4 — Build a minimal custom policy to view stacks

Next, create a minimal IAM policy that grants permissions to list and describe CloudFormation stacks. In the administrator session go to IAM → Policies → Create policy → JSON editor and enter:
{
  "Version": "2012-10-17",
  "Statement": [
    {
      "Sid": "AllowListAndDescribeCloudFormation",
      "Effect": "Allow",
      "Action": [
        "cloudformation:ListStacks",
        "cloudformation:DescribeStacks"
      ],
      "Resource": "*"
    }
  ]
}
What these actions do:
  • cloudformation:ListStacks — list stacks in the account (required for the console stacks table).
  • cloudformation:DescribeStacks — read details for a specific stack (status, outputs, parameters).
  • Resource: ”*” — CloudFormation list/describe operations are account/stack-level and typically require account-wide resource access.
ActionUse caseNotes
cloudformation:ListStacksShow the list of stacks in the consoleRequired to populate the stacks table
cloudformation:DescribeStacksView a stack’s details, status, outputsRequired to view stack details in the console
cloudformation:UpdateStack (optional)Update a stackAdd later when you want the user to modify stacks
cloudformation:DeleteStack (optional)Delete a stackAdd later if deletion must be allowed
Note: Some CloudFormation actions require Resource: ”*” (account-level access). When later granting update or delete permissions, add actions such as cloudformation:UpdateStack, cloudformation:DeleteStack, and change-set actions. Scope permissions to specific stacks or use IAM conditions where possible to follow least privilege.
Warning: S3 bucket names must be globally unique. Never publish real credentials or sensitive data in templates. Keep your administrator session secure and avoid leaving admin-level access open in long-lived browser windows during testing.
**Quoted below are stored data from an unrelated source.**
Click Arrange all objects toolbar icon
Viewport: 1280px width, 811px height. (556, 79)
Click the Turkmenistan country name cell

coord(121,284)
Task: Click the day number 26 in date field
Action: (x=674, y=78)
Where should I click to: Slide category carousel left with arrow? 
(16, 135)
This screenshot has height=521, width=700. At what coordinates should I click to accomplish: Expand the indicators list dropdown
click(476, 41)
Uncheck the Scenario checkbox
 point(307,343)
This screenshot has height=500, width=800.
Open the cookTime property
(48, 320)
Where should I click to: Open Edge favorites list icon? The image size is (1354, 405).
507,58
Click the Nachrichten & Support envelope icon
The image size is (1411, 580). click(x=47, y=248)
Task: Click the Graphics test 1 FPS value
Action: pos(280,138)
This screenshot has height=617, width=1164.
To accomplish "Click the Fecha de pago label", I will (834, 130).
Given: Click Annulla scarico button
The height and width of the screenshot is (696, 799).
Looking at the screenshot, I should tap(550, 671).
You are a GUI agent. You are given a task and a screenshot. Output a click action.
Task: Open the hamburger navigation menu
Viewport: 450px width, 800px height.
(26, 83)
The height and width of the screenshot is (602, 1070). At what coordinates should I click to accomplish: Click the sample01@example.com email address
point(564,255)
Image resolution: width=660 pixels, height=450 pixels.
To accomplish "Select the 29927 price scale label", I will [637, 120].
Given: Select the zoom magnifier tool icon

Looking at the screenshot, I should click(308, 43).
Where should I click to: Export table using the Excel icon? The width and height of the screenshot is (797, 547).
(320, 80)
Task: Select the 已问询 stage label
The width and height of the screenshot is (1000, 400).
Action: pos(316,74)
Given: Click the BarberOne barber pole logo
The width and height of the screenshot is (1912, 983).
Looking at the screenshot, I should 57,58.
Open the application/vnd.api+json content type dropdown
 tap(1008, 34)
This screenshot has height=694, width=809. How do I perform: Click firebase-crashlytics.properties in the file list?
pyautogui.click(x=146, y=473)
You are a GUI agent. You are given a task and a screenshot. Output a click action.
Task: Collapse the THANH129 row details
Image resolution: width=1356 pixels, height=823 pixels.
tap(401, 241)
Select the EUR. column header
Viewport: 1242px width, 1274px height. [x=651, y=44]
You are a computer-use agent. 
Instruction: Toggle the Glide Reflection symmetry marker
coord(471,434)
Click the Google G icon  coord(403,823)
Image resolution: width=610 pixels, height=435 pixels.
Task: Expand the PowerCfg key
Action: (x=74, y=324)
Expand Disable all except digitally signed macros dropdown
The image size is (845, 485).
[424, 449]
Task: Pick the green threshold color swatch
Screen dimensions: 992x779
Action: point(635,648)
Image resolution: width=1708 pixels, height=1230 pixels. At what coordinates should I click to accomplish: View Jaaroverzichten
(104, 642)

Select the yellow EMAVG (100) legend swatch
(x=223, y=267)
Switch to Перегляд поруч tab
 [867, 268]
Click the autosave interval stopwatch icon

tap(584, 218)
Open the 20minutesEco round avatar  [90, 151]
5 — Attach the policy and verify access

Attach the newly created policy to limited-user-cfn (IAM → Users → limited-user-cfn → Add permissions → Attach policies). Then sign in as the limited user (or refresh the session). The CloudFormation console should now load the stacks list and allow viewing stack details. From here you can:
  • Extend the policy to allow updates (e.g., cloudformation:UpdateStack, cloudformation:CreateChangeSet, cloudformation:ExecuteChangeSet) and scope it to specific stack ARNs.
  • Use IAM conditions (such as aws:ResourceTag) to restrict which stacks a user can modify.
  • Test changes in the limited-user session to verify least-privilege behavior.
This completes Part 1: creating a minimal policy that allows viewing CloudFormation stacks. In the next part you’ll extend the policy to permit safe, scoped stack updates.